BEGIN SOURCE DATA
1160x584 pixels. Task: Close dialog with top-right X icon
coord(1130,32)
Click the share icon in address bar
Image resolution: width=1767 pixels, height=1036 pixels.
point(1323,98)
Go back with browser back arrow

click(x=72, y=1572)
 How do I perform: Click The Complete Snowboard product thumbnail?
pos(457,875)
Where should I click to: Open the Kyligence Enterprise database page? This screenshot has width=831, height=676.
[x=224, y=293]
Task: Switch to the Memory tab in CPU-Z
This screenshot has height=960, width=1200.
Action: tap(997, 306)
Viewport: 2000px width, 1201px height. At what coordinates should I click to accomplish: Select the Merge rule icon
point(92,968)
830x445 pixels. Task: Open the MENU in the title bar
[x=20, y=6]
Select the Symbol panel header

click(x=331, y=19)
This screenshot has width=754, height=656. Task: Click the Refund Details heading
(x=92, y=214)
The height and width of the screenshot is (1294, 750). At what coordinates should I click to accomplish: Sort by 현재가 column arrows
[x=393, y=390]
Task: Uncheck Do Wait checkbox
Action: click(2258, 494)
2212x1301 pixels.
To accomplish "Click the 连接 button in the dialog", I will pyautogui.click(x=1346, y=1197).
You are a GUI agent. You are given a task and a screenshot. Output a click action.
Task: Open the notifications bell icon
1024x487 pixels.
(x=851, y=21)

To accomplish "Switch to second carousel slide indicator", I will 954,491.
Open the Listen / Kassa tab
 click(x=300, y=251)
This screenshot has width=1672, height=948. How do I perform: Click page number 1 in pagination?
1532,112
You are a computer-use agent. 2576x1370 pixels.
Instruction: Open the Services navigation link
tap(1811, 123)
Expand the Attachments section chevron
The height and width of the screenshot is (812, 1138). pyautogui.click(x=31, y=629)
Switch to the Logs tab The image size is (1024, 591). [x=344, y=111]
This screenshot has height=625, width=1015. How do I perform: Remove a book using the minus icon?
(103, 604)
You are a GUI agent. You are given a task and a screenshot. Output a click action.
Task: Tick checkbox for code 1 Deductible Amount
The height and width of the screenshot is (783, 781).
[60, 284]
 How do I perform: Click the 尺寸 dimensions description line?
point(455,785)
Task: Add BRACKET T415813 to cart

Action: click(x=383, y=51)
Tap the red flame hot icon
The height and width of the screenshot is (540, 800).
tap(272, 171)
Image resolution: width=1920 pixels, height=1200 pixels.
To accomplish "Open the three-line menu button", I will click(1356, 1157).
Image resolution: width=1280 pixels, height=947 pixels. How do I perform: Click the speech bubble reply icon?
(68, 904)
END SOURCE DATA
* _GIVEN PROBLEM_:
Render the lines above as a numbered list, omitting any blank lines.

* _TASK ANSWER_:
1. 1160x584 pixels. Task: Close dialog with top-right X icon
2. coord(1130,32)
3. Click the share icon in address bar
4. Image resolution: width=1767 pixels, height=1036 pixels.
5. point(1323,98)
6. Go back with browser back arrow
7. click(x=72, y=1572)
8.  How do I perform: Click The Complete Snowboard product thumbnail?
9. pos(457,875)
10. Where should I click to: Open the Kyligence Enterprise database page? This screenshot has width=831, height=676.
11. [x=224, y=293]
12. Task: Switch to the Memory tab in CPU-Z
13. This screenshot has height=960, width=1200.
14. Action: tap(997, 306)
15. Viewport: 2000px width, 1201px height. At what coordinates should I click to accomplish: Select the Merge rule icon
16. point(92,968)
17. 830x445 pixels. Task: Open the MENU in the title bar
18. [x=20, y=6]
19. Select the Symbol panel header
20. click(x=331, y=19)
21. This screenshot has width=754, height=656. Task: Click the Refund Details heading
22. (x=92, y=214)
23. The height and width of the screenshot is (1294, 750). At what coordinates should I click to accomplish: Sort by 현재가 column arrows
24. [x=393, y=390]
25. Task: Uncheck Do Wait checkbox
26. Action: click(2258, 494)
27. 2212x1301 pixels.
28. To accomplish "Click the 连接 button in the dialog", I will pyautogui.click(x=1346, y=1197).
29. You are a GUI agent. You are given a task and a screenshot. Output a click action.
30. Task: Open the notifications bell icon
31. 1024x487 pixels.
32. (x=851, y=21)
33. To accomplish "Switch to second carousel slide indicator", I will 954,491.
34. Open the Listen / Kassa tab
35.  click(x=300, y=251)
36. This screenshot has width=1672, height=948. How do I perform: Click page number 1 in pagination?
37. 1532,112
38. You are a computer-use agent. 2576x1370 pixels.
39. Instruction: Open the Services navigation link
40. tap(1811, 123)
41. Expand the Attachments section chevron
42. The height and width of the screenshot is (812, 1138). pyautogui.click(x=31, y=629)
43. Switch to the Logs tab The image size is (1024, 591). [x=344, y=111]
44. This screenshot has height=625, width=1015. How do I perform: Remove a book using the minus icon?
45. (103, 604)
46. You are a GUI agent. You are given a task and a screenshot. Output a click action.
47. Task: Tick checkbox for code 1 Deductible Amount
48. The height and width of the screenshot is (783, 781).
49. [60, 284]
50.  How do I perform: Click the 尺寸 dimensions description line?
51. point(455,785)
52. Task: Add BRACKET T415813 to cart
53. Action: click(x=383, y=51)
54. Tap the red flame hot icon
55. The height and width of the screenshot is (540, 800).
56. tap(272, 171)
57. Image resolution: width=1920 pixels, height=1200 pixels.
58. To accomplish "Open the three-line menu button", I will click(1356, 1157).
59. Image resolution: width=1280 pixels, height=947 pixels. How do I perform: Click the speech bubble reply icon?
60. (68, 904)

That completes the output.